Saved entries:
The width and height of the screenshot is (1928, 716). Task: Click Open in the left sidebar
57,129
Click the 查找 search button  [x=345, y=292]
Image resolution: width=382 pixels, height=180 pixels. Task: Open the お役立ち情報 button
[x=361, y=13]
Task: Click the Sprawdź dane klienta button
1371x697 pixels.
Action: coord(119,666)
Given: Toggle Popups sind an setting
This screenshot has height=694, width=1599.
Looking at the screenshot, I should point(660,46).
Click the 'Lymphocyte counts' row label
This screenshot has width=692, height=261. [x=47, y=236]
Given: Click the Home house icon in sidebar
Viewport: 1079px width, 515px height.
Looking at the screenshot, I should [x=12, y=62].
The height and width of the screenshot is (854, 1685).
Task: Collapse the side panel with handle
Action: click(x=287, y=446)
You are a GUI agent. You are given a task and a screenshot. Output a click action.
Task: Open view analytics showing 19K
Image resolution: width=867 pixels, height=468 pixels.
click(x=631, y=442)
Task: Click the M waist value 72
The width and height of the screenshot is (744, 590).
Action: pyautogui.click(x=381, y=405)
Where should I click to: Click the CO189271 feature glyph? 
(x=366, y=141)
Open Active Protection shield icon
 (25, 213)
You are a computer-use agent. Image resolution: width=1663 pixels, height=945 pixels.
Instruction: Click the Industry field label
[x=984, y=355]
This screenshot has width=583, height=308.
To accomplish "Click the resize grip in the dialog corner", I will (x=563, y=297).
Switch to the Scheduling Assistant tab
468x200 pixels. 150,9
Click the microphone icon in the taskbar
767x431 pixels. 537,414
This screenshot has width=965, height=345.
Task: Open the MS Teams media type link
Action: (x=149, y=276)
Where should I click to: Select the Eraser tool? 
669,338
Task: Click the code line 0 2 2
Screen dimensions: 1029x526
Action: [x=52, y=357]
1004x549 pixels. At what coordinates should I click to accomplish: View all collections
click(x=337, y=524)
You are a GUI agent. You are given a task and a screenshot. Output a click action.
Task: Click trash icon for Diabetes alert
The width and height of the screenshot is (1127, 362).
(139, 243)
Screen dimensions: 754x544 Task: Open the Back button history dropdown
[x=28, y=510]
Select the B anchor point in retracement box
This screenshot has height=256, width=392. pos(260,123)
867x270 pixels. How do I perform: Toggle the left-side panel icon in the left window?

THE TASK: Print the records once more, exactly as they were given.

COMPLETED EXERCISE:
The width and height of the screenshot is (1928, 716). Task: Click Open in the left sidebar
57,129
Click the 查找 search button  [x=345, y=292]
Image resolution: width=382 pixels, height=180 pixels. Task: Open the お役立ち情報 button
[x=361, y=13]
Task: Click the Sprawdź dane klienta button
1371x697 pixels.
Action: coord(119,666)
Given: Toggle Popups sind an setting
This screenshot has height=694, width=1599.
Looking at the screenshot, I should point(660,46).
Click the 'Lymphocyte counts' row label
This screenshot has width=692, height=261. [x=47, y=236]
Given: Click the Home house icon in sidebar
Viewport: 1079px width, 515px height.
Looking at the screenshot, I should [x=12, y=62].
The height and width of the screenshot is (854, 1685).
Task: Collapse the side panel with handle
Action: click(x=287, y=446)
You are a GUI agent. You are given a task and a screenshot. Output a click action.
Task: Open view analytics showing 19K
Image resolution: width=867 pixels, height=468 pixels.
click(x=631, y=442)
Task: Click the M waist value 72
The width and height of the screenshot is (744, 590).
Action: pyautogui.click(x=381, y=405)
Where should I click to: Click the CO189271 feature glyph? 
(x=366, y=141)
Open Active Protection shield icon
 (25, 213)
You are a computer-use agent. Image resolution: width=1663 pixels, height=945 pixels.
Instruction: Click the Industry field label
[x=984, y=355]
This screenshot has width=583, height=308.
To accomplish "Click the resize grip in the dialog corner", I will (x=563, y=297).
Switch to the Scheduling Assistant tab
468x200 pixels. 150,9
Click the microphone icon in the taskbar
767x431 pixels. 537,414
This screenshot has width=965, height=345.
Task: Open the MS Teams media type link
Action: (x=149, y=276)
Where should I click to: Select the Eraser tool? 
669,338
Task: Click the code line 0 2 2
Screen dimensions: 1029x526
Action: [x=52, y=357]
1004x549 pixels. At what coordinates should I click to accomplish: View all collections
click(x=337, y=524)
You are a GUI agent. You are given a task and a screenshot. Output a click action.
Task: Click trash icon for Diabetes alert
The width and height of the screenshot is (1127, 362).
(139, 243)
Screen dimensions: 754x544 Task: Open the Back button history dropdown
[x=28, y=510]
Select the B anchor point in retracement box
This screenshot has height=256, width=392. pos(260,123)
867x270 pixels. How do I perform: Toggle the left-side panel icon in the left window?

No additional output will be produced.